Exercise objective: Please copy out the entries exactly, skipping any pictures.

Start of Block

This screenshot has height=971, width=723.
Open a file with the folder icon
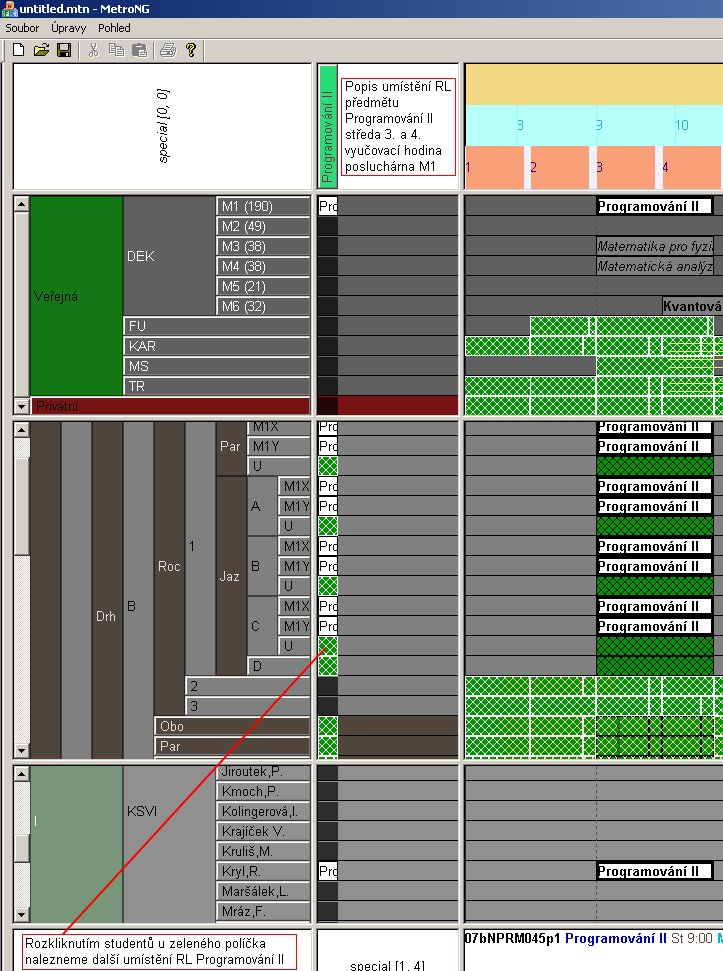[41, 49]
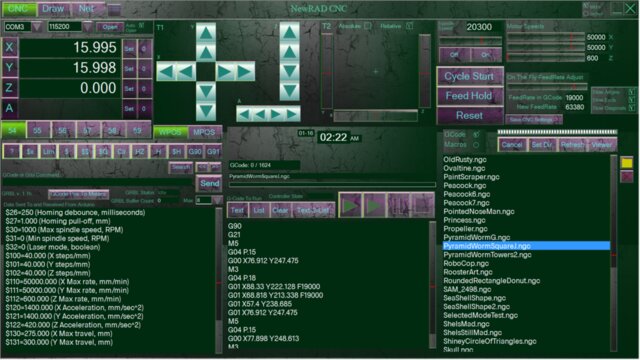This screenshot has width=640, height=360.
Task: Switch to the Draw tab
Action: [53, 9]
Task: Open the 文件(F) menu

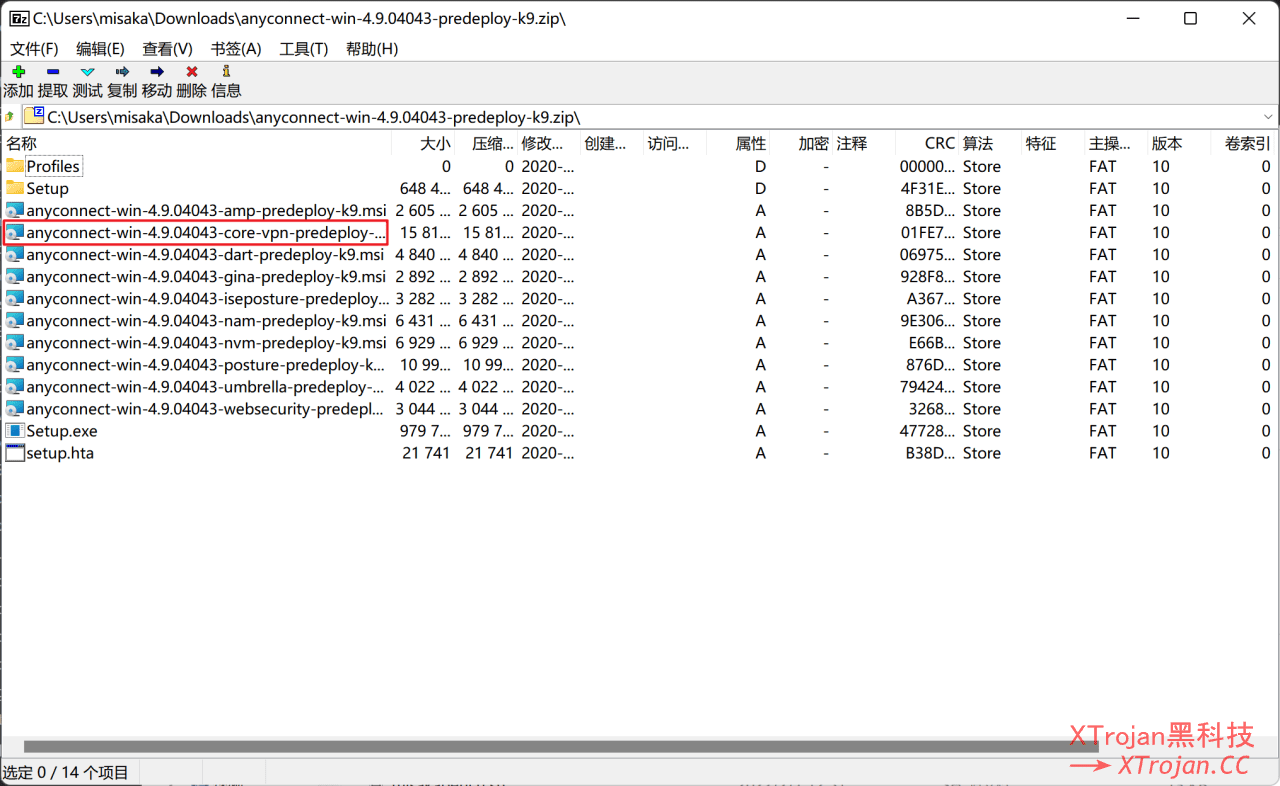Action: point(34,49)

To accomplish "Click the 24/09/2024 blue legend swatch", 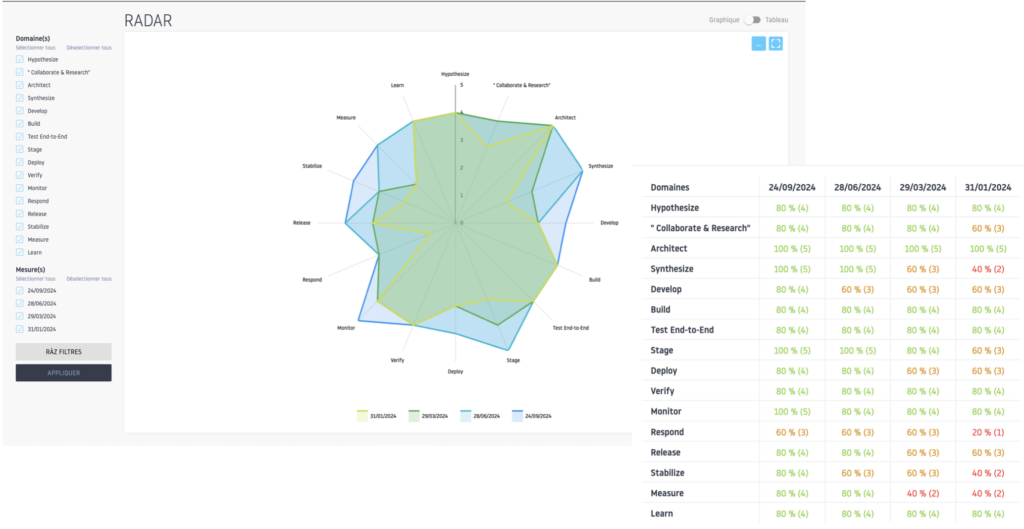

End of Block

Answer:
This screenshot has height=971, width=723.
Open a file with the folder icon
[41, 49]
This screenshot has width=640, height=360.
Task: Switch to the Draw tab
Action: [53, 9]
Task: Open the 文件(F) menu

Action: point(34,49)

To accomplish "Click the 24/09/2024 blue legend swatch", 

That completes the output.